### What you need to do
**a.** According to the passage on Igbo cosmology, what does Akuebue say is the pride of Umuaro?
**b.** Write the next part of the passage on Igbo cosmology, picking up right after its closing quotation about the Feast of the New Yam.
━━━ Excerpted text ━━━
In Igbo cosmology even gods could fall out of use; and new forces are
liable to appear without warning in the temporal and metaphysical
firmament” (Hopes 64). That is why they explored new possible ways
of facing new challenges which were not prevalent in the traditional
society. Dead fathers, elders, common people, artists, priests, and gods
all live together in harmony in the composite Igbo society. The artists
and the common people do not live a separate life. They believe, “there
is no rigid barrier between makers of culture and its consumers. Art
belongs to all, and is a ‘function’ of society” (Morning 21-22). In this
world, even gods appreciate multiple ways of life and select their priests
rather arbitrarily without ignoring less religious people as enemies:
“When the time came that Ezeulu was no longer found in his place Ulu
might choose the least likely of his sons to succeed him. It had happened
before” (Arrow 4). The Igbo people are expected to look at things from
Myths and Metaphors ... Monir Ahmed Choudhury
11
multiple perspectives for a balanced judgment. There is no ‘the other
world’. The best assertion of this code is found when Akuebue, after
teaching Ezeulu’s children about the significance of harmony in the
family, advised even Ezeulu, the Chief Priest of Ulu, and concluded: “It
is the pride of Umuaro that we never see one party as right and the
other wrong” (100). The best image of such a cosmology where men
and god co-exist can be seen in the Feast of the New Yam:
The festival thus brought gods and men together in one crowd. It
was the only assembly in Umuaro in which a man might look to
his right and find his neighbour and look to his left and see a god
standing there-perhaps Agwu whose mother also gave birth to
madness or Ngene, owner of a stream. (Arrow 203)
━━━ Record set ━━━
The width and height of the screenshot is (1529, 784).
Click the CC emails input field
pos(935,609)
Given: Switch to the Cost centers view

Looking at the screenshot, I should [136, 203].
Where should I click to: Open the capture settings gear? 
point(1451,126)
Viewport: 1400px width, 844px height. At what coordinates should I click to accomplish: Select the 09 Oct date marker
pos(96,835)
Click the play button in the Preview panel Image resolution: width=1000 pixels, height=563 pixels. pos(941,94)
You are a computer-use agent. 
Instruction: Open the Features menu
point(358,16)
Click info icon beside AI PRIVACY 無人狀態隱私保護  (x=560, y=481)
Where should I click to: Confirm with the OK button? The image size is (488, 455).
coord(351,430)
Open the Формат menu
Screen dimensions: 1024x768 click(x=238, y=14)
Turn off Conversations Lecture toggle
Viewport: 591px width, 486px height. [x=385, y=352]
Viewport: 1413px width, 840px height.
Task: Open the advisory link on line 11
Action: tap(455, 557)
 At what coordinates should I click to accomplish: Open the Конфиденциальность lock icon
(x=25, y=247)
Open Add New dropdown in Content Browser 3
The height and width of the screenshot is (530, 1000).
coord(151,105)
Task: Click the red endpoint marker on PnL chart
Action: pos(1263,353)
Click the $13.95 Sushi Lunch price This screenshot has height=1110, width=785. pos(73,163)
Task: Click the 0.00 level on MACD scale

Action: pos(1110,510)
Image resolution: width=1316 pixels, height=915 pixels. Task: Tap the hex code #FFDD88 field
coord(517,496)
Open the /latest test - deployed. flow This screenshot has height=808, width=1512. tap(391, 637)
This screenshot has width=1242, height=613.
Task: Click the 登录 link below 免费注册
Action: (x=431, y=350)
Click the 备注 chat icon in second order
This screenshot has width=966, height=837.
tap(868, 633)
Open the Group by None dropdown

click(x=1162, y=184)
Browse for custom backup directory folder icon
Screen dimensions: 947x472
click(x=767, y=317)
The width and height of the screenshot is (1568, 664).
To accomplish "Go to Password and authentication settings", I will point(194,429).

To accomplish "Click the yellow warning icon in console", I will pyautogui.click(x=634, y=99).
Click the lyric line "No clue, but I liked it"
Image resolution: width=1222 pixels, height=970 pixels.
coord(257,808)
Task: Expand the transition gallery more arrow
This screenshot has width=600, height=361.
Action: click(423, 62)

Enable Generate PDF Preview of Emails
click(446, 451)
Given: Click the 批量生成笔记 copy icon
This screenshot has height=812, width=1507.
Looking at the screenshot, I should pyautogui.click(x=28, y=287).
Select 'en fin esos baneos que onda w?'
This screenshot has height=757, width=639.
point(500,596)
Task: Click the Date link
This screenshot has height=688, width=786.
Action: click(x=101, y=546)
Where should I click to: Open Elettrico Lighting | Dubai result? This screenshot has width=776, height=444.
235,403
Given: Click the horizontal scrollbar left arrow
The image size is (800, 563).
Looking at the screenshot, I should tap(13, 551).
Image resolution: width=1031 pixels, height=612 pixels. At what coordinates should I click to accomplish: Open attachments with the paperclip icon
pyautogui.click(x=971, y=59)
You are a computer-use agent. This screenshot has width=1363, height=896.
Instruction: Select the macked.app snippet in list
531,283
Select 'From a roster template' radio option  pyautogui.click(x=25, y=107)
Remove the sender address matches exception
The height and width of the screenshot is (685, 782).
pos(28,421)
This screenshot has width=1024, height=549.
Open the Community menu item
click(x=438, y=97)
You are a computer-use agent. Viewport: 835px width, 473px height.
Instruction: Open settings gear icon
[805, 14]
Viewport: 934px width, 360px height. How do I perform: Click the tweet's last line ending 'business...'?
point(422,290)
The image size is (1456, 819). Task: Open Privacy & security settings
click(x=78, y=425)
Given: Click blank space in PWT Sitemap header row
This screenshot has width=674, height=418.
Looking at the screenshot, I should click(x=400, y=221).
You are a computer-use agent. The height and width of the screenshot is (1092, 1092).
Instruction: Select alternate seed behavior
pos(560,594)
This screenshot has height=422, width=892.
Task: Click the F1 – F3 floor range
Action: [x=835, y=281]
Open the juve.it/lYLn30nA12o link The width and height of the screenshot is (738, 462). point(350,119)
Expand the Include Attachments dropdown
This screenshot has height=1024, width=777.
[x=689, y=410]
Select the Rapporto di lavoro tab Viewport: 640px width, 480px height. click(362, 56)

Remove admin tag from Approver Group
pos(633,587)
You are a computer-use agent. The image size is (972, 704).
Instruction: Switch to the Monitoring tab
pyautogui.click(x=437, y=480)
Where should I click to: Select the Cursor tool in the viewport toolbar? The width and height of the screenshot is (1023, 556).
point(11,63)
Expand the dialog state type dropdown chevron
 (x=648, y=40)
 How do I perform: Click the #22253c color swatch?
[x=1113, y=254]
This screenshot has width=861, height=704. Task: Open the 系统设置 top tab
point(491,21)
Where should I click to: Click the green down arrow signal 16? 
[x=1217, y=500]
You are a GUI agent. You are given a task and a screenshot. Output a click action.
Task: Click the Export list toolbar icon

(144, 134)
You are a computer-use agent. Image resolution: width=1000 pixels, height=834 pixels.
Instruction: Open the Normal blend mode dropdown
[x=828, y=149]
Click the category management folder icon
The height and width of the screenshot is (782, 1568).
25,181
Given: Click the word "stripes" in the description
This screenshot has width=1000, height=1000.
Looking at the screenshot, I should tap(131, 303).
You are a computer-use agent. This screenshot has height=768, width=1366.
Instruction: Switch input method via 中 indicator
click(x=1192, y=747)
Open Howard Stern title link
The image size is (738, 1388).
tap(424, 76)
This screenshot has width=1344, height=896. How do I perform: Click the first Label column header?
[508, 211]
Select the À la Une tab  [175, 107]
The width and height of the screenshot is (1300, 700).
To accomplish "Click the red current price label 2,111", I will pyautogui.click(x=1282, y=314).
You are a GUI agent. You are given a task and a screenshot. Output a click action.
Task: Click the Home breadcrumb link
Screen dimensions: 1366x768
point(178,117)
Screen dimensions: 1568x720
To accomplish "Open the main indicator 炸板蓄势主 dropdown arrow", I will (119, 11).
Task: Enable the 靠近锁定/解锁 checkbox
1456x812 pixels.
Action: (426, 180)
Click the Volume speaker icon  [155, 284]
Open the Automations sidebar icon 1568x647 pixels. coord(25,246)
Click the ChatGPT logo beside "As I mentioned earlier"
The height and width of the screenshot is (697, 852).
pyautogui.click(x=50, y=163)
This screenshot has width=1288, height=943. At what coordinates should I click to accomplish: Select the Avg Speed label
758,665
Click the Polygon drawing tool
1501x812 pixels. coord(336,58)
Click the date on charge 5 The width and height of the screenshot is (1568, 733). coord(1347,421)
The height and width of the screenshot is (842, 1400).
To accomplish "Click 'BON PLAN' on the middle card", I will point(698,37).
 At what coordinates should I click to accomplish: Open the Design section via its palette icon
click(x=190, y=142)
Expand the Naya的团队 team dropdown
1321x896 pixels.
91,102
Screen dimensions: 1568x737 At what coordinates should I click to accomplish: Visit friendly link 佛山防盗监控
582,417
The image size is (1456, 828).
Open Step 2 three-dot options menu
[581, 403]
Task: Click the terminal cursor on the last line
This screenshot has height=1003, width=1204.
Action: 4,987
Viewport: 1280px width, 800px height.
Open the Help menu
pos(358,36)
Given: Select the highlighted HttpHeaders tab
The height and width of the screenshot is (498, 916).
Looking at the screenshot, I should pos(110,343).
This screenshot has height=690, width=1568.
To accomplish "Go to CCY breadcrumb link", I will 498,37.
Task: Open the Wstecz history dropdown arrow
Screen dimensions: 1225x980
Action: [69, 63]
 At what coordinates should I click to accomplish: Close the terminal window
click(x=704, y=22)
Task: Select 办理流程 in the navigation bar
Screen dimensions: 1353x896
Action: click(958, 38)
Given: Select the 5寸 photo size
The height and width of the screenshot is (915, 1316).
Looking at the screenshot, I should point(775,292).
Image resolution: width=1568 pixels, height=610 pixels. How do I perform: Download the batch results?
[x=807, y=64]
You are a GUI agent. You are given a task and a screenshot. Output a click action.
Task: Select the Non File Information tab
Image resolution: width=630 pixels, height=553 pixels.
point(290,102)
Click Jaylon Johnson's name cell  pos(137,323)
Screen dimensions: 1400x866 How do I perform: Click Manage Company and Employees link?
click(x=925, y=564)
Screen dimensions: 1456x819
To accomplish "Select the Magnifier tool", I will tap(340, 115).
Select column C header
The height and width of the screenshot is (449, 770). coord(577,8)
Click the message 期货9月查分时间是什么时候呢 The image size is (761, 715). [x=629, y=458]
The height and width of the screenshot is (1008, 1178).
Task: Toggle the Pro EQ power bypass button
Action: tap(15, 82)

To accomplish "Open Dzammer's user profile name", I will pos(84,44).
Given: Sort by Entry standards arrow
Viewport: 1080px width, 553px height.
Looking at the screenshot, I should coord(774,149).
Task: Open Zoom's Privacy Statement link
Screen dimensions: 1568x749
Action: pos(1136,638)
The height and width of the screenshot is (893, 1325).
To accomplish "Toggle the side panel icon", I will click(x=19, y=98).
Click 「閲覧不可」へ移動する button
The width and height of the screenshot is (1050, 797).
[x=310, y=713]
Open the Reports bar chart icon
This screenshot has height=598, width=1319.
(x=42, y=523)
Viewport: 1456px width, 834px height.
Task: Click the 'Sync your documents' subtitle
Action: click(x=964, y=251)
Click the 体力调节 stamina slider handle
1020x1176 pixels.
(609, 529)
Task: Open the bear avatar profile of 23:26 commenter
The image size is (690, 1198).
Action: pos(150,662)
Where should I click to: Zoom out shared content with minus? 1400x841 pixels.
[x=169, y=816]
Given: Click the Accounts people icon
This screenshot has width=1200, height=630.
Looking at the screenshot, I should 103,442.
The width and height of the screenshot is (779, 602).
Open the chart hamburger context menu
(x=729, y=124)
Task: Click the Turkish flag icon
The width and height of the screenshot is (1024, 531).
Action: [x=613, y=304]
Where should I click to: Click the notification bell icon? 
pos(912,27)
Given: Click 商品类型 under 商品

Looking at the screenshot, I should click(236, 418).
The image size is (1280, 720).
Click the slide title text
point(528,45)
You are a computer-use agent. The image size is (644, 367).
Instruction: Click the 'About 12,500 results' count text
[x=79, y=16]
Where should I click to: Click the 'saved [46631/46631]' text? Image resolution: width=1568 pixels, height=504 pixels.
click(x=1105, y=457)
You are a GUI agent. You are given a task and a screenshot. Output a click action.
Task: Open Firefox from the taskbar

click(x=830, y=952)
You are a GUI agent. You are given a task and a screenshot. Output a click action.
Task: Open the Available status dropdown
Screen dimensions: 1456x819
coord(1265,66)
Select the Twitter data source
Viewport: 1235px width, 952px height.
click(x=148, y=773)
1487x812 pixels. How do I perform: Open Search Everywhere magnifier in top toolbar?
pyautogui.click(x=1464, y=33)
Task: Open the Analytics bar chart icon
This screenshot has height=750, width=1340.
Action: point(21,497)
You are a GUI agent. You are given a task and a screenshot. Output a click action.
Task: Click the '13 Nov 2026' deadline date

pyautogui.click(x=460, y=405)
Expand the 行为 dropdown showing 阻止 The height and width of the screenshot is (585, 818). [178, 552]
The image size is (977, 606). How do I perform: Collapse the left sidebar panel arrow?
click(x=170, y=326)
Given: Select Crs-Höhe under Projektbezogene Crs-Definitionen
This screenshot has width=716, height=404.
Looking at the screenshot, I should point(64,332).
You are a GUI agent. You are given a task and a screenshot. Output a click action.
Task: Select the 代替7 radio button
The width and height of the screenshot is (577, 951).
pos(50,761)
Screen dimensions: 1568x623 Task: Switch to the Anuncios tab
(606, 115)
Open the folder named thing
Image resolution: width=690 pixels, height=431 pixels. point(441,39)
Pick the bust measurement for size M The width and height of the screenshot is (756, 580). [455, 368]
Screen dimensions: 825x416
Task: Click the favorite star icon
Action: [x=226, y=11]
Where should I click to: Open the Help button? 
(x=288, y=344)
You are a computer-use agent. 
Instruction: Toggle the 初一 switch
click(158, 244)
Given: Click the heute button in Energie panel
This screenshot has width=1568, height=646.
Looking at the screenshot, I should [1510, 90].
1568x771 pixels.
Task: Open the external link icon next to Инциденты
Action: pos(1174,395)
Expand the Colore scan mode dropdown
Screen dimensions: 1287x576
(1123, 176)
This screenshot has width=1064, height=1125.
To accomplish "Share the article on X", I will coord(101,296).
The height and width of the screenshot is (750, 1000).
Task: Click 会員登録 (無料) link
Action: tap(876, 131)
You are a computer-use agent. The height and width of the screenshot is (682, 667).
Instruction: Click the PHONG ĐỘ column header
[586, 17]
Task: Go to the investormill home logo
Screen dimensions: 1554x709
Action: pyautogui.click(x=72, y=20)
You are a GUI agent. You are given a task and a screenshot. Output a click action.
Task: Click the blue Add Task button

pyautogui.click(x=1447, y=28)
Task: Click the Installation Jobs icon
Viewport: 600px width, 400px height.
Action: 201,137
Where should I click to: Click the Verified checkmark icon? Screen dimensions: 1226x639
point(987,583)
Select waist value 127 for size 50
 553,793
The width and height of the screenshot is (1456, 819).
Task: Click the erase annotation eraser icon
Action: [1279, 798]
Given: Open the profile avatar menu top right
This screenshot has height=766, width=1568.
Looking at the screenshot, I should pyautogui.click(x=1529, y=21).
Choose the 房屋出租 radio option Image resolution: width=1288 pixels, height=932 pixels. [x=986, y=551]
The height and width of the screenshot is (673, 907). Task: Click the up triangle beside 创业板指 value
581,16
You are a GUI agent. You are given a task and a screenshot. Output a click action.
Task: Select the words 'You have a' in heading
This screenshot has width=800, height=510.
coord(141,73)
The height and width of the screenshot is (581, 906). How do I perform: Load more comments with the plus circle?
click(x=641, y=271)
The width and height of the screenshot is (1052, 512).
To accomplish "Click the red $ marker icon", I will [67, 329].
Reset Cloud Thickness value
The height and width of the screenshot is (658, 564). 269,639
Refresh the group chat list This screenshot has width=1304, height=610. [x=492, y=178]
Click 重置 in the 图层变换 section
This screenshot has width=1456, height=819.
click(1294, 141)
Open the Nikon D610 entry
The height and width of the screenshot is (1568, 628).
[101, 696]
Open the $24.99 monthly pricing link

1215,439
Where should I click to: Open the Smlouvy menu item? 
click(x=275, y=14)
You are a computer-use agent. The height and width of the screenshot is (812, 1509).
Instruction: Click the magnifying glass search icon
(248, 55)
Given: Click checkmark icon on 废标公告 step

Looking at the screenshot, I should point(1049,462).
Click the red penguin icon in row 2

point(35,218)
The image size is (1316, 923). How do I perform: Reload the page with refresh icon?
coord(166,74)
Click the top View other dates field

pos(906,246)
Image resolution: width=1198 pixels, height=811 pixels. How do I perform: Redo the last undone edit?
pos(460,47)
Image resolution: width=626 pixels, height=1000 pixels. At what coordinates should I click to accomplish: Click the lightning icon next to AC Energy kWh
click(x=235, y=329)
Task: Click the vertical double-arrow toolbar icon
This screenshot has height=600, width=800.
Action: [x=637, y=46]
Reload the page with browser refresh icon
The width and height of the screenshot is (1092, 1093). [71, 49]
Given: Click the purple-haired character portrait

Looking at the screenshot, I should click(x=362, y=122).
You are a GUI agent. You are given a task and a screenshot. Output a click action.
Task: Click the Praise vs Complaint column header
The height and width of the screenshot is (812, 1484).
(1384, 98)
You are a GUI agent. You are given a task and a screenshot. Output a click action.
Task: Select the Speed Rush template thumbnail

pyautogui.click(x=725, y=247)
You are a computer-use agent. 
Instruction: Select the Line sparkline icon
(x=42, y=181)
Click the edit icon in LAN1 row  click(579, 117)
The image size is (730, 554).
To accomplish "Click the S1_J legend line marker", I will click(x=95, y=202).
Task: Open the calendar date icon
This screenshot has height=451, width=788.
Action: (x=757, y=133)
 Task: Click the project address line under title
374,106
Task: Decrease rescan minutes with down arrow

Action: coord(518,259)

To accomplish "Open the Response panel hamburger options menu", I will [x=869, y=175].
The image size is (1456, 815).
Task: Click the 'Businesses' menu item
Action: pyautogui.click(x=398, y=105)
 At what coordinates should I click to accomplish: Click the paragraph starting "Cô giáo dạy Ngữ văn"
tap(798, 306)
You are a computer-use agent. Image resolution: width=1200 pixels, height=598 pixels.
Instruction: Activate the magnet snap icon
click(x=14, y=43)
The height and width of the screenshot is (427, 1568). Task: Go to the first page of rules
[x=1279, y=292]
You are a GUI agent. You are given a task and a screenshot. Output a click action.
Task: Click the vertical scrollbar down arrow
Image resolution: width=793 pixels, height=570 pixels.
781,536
━━━
### Exercise responses
**a.** Akuebue says it is the pride of Umuaro that they never see one party as right and the other wrong.

**b.**
The people of the society in general do not make the West as the
other. To them the white man’s presence is just an outsider’s
intervention/interruption in the personal and internal ways of African
traditional life. When Obika was beaten by Mr. Wright, Akuebue argued
with his friend Ezeulu to get justice in the case and then they might
warn Obika for his recklessness. He said, “But let us first chase away
the wild cat, afterwards we blame the hen” (Arrow 99). In No Longer at
Ease, it is the same attitude towards the white man reflected when the
members of Umuofia Progressive Union decided to finance the
expenditures of an advocate to fight against the white man when Obi
Okonkwo, the protagonist of the novel, lost a case of corruption against
him. Their attitude was, “The fox must be chased away first; after that
the hen might be warned against wandering into the bush” (No Longer
5).
Rain played a very powerful metaphorical role in many scenes in
the novel Arrow of God. The way Achebe used ‘rain’ as a metaphor
shows his ambivalent attitude towards western colonization of Africa.
The western colonization of Africa in the third chapter of the novel is
depicted as a rain coming to regenerate the continent and as a
revitalizing force. At the same time it also shows the socio-cultural
conditions of Africa at the threshold of colonization:
Although the first rain was overdue, when it did come it took
people by surprise. Throughout the day the sun had breathed fire
as usual and the world had lain prostrate with shock. The birds
which sang in the morning were silenced. The air stood in one
spot, vibrating with the heat; the trees hung limp. Then without
any sign a great wind arose and the sky darkened. (Arrow 30)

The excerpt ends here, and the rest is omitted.